Discover the Secret Formula of your band's success so that you can start writing a new album that will blow your fans away!
If you are a musician, you want your songs to resonate with your listeners, and maybe even to change lives.
Perhaps, you’ve already released a couple of albums. Some sold well, and others didn’t. But you don’t know why exactly some records were better than others.
And this bugs you.
How can you come up with something that’s even better than what you’ve done before when you don’t know why your bestselling albums were so successful?
Maybe you could do something completely new, but you don’t want to disappoint your existing fans. So you guess it’s best to innovate what made them turn to you in the first place. But you have no clue what criteria made them connect with you.
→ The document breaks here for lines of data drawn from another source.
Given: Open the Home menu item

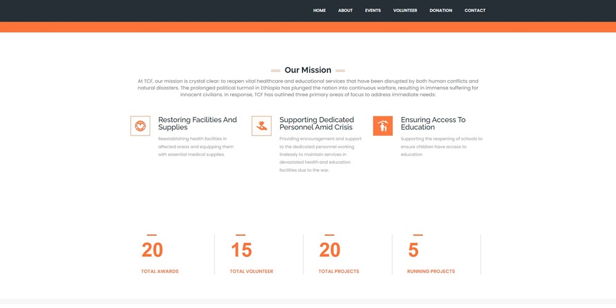Looking at the screenshot, I should coord(319,10).
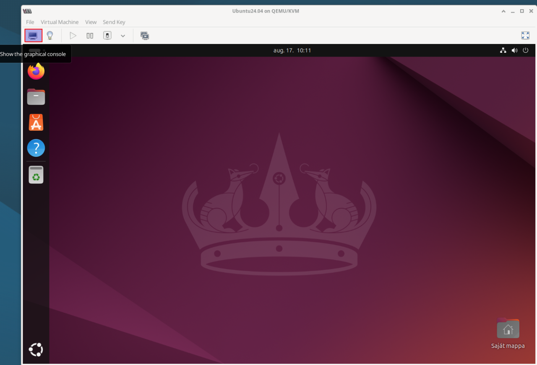Open the Trash from the dock
The image size is (537, 365).
(x=36, y=175)
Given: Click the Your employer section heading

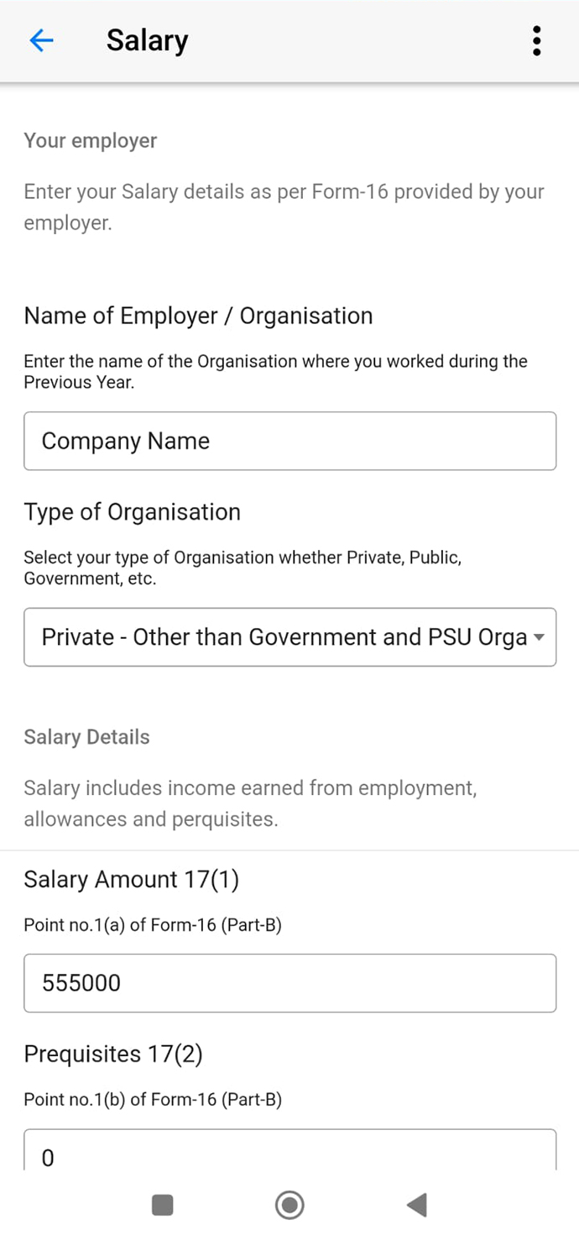Looking at the screenshot, I should point(91,140).
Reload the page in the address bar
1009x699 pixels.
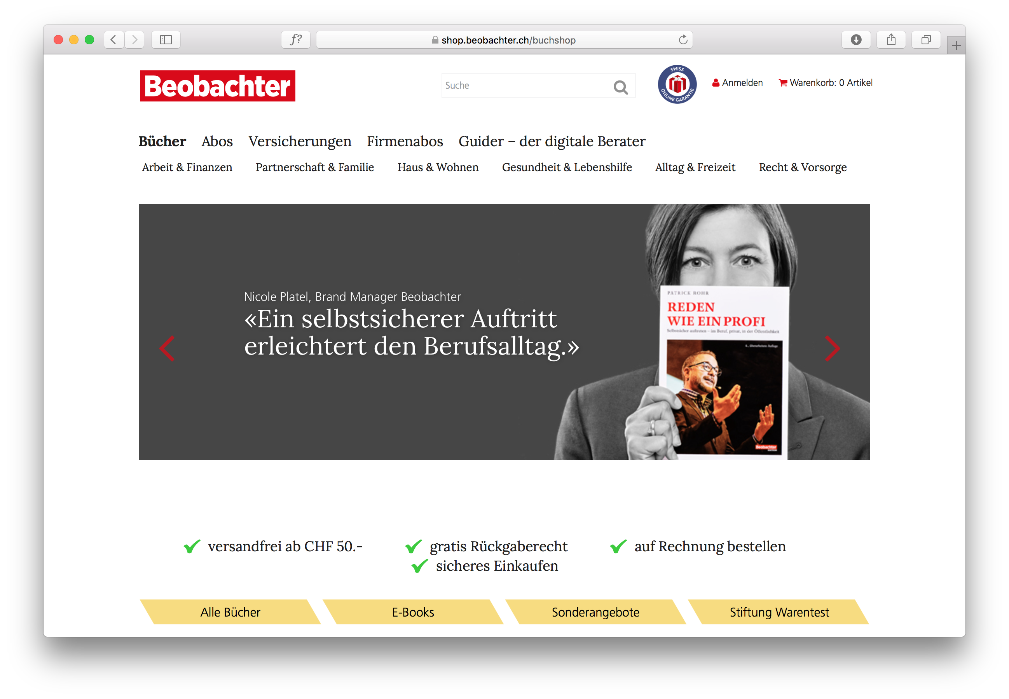(x=683, y=40)
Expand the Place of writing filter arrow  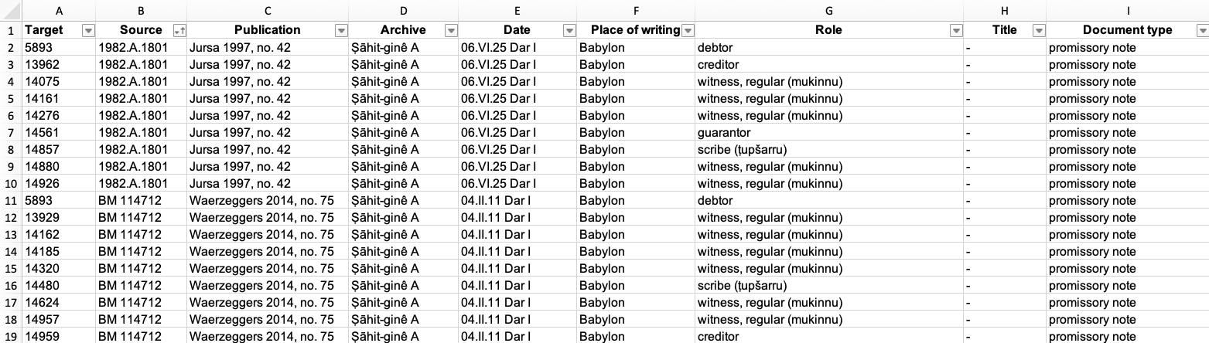[687, 30]
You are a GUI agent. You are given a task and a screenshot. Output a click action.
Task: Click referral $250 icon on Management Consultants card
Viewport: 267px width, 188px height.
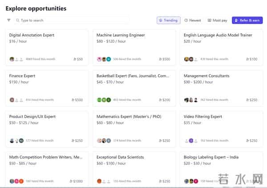point(248,100)
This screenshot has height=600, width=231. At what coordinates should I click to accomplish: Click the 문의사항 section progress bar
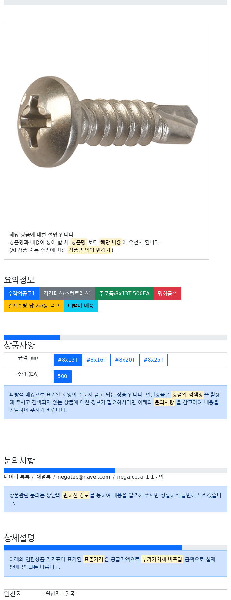click(x=116, y=471)
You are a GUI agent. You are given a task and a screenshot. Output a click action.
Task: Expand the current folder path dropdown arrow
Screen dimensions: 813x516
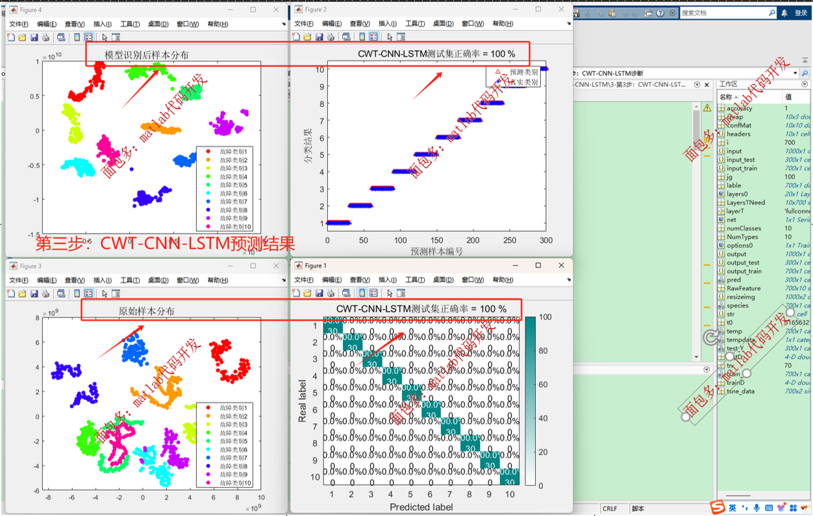pos(796,73)
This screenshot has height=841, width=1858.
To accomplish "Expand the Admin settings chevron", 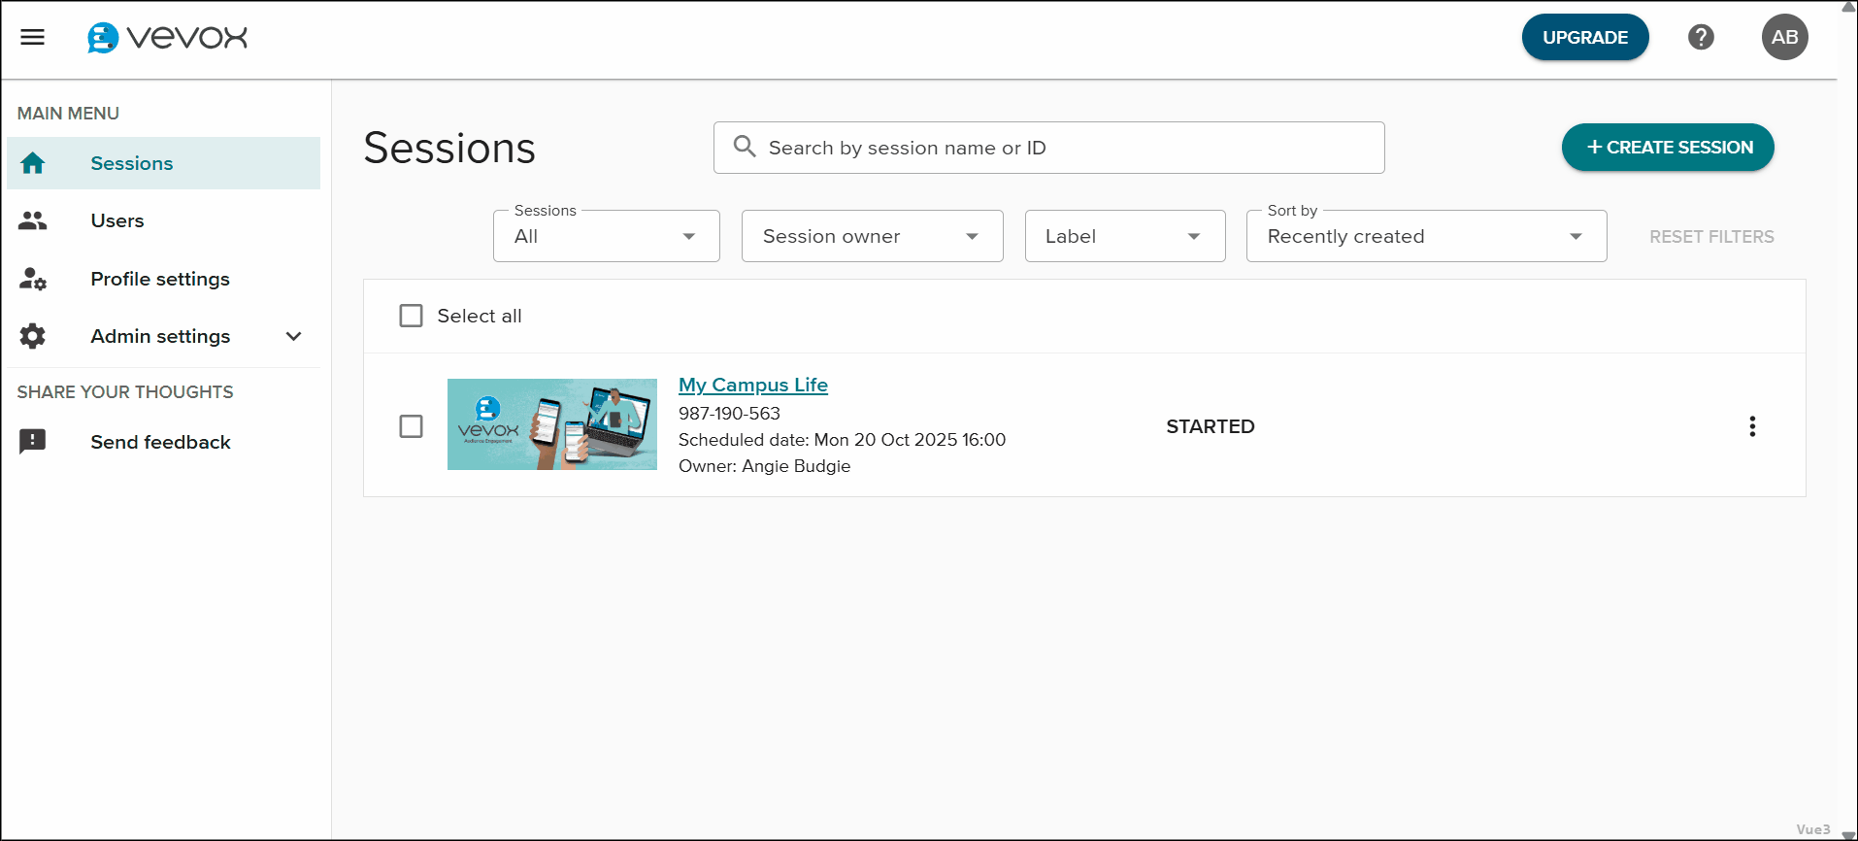I will tap(293, 336).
After all, you deserve to know so that you can make a bigger and better impact on the people who turn to your songs to navigate their own lives.
This is your dream!
This is your purpose in this life.
So, let me show you how you can find out what makes your songs so unique.
I’m a Story Grid certified editor, and I specialize in using the craft of compelling storytelling to help musicians identify the strengths and weaknesses of the lyrics of their songs, and give them specific and actionable advice to follow so that they can improve them.
In this blog post, I will show you how you can find your Uniqueness Factor.
The Uniqueness Factor is the final result of the complete song analysis of your discography that will tell you exactly what the three most important storytelling criteria are and what your fans expect to listen to in your lyrics.
It will also provide you with a clear picture of what your fans are expecting of what the songs on your album should be about.
We will use the seven studio albums of the band PLACEBO (altogether 82 songs) to show the correlation between storytelling and the success of an album to find out what PLACEBO’s uniqueness factor is.
Vocalist–guitarist Brian Molko and bassist–guitarist Stefan Olsdal formed their English rock band Placebo in London in 1994.
Since then, they’ve released seven studio albums, all of which have reached the Top 20 in the United Kingdom, and have sold around 11 million records worldwide.
But what makes them so unique are the lyrics of their songs in which they openly discuss sexuality, mental health, and drug use.
If you want your song to resonate with your listeners, you need to consider your song to be a chapter taken out of a novel or a scene from a movie.
Sometimes a song can even tell an entire story.
Songs are short, but there is plenty of time to capture a moment that changed the main character for better or worse.
And those moments allow your listeners to connect with your song.
If they feel like you understand them, they’ll not only buy your albums, but they will also turn into your fans.
And you can write powerful lyrics that support what your fans love about your songs when you know your Uniqueness Factor.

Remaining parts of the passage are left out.